(Passage)
########################################

Lawmaking Lunacy

Column by Jim Davies.

Exclusive to STR

I'd be very scared if confronted by someone armed, and evidently mad or malevolent.

The first type might well do me harm, fatally maybe, because he or she wouldn't understand or be responsible for the actions about to be taken. A young child, perhaps, slashing a kitchen knife while playing some martial-arts fantasy he has dreamed up. Or an adult in a subway, clearly spaced out on some drug. I'd step well back from the platform edge.

Being ”armed” doesn't just mean holding a gun. All manner of artifacts can be used to kill someone, and natural things too; I'd not venture near a clifftop beside a drunk or an enemy. That's true also of deliberate killings, when the perp knows just what he's up to; governments have often used a piece of rope to break their victims' neck and sever the spinal cord. Other murderers have used piano wires and automobiles and bathtubs. Poisons have been popular.

But water is not poisonous if drunk in moderate quantities, and none of those other weapons is harmful in normal use, any more than guns are. It is perfectly obvious to all but government junkies that people are killed not by weapons, but by their wielders. People.

########################################

(Task) Can you write the next few paragraphs of the column above on armed people and weapons, starting right after its final line, "People."?

########################################

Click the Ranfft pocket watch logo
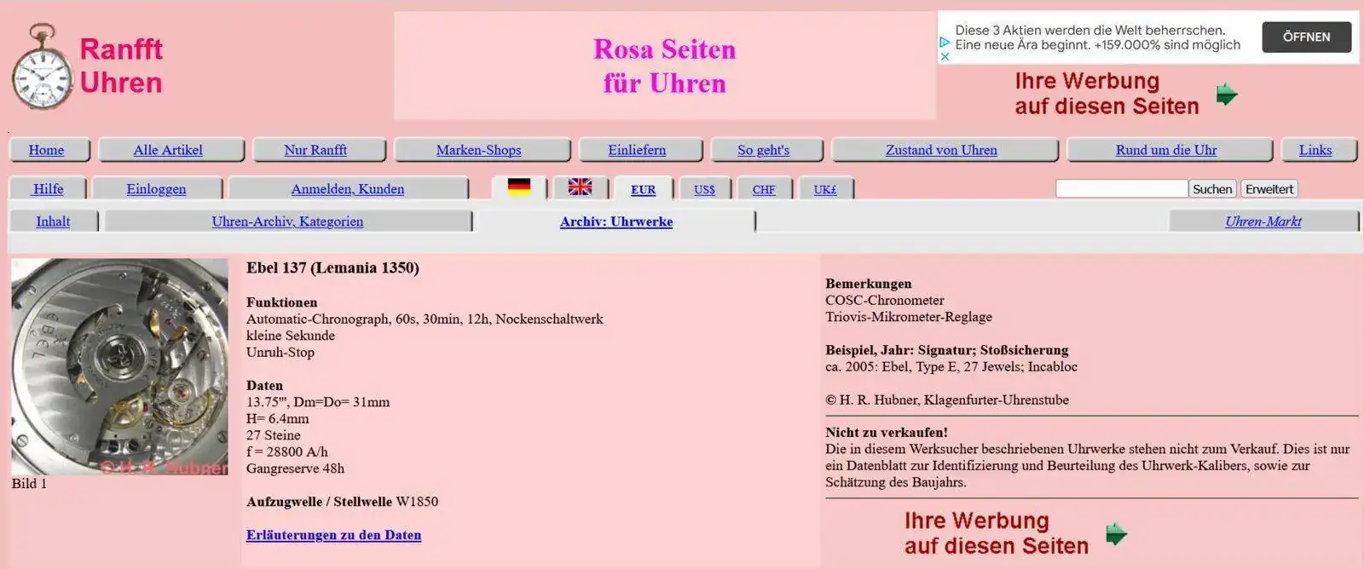point(41,66)
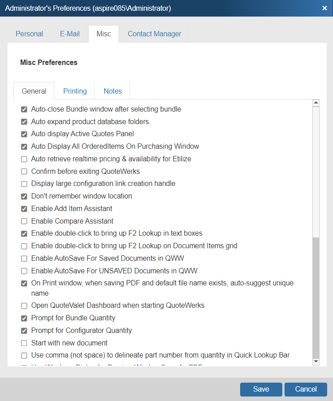The image size is (333, 401).
Task: Switch to the Personal tab
Action: [30, 34]
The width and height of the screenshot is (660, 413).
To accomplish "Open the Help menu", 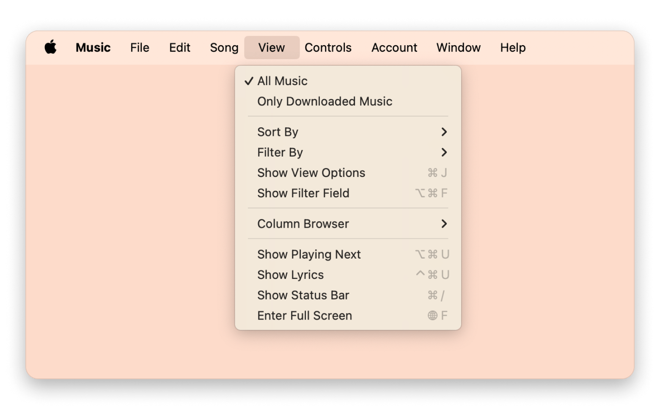I will tap(513, 47).
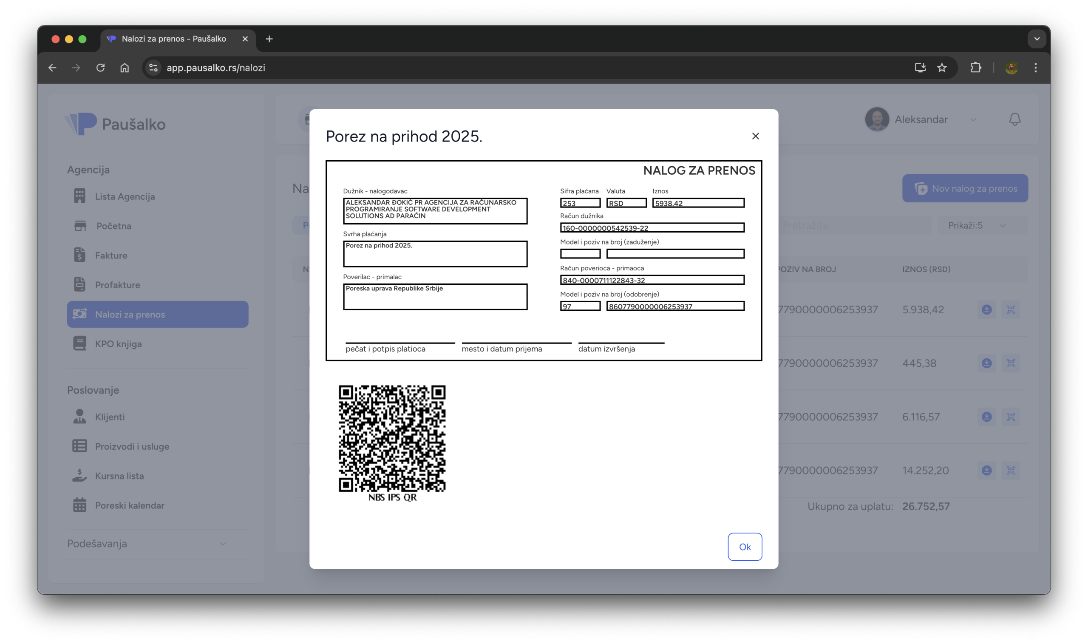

########################################

(Exercise answer)
That gives quite a problem to said junkies. The only way they know, to fix any anomaly, is to write a law. Writing and enforcing laws are their sole occupational skills.

So which is it to be: to ban weapons, to ban people, or to ban both?

Consider the weapons-ban first. Outlaw all knives, all piano wires (and so, all pianos), all guns, all subway platforms and so on. Anything that can be used to kill, make it illegal. Easy; then there'll be no killing, right? Don't count on this, but I fancy that even some government people are going to grasp that there's some limit to feasibility there. How exactly does one vanish a cliff? Remove hands that might be used to strangle?

So they back off a little, and consider banning just one kind of weapon: guns, say. Not a bad choice, because guns are very efficient killing devices. Recently I participated in a fast moving online discussion hosted by a famous ”liberal” newspaper, and several – several – of my adversaries were actually proposing a 100% gun ban.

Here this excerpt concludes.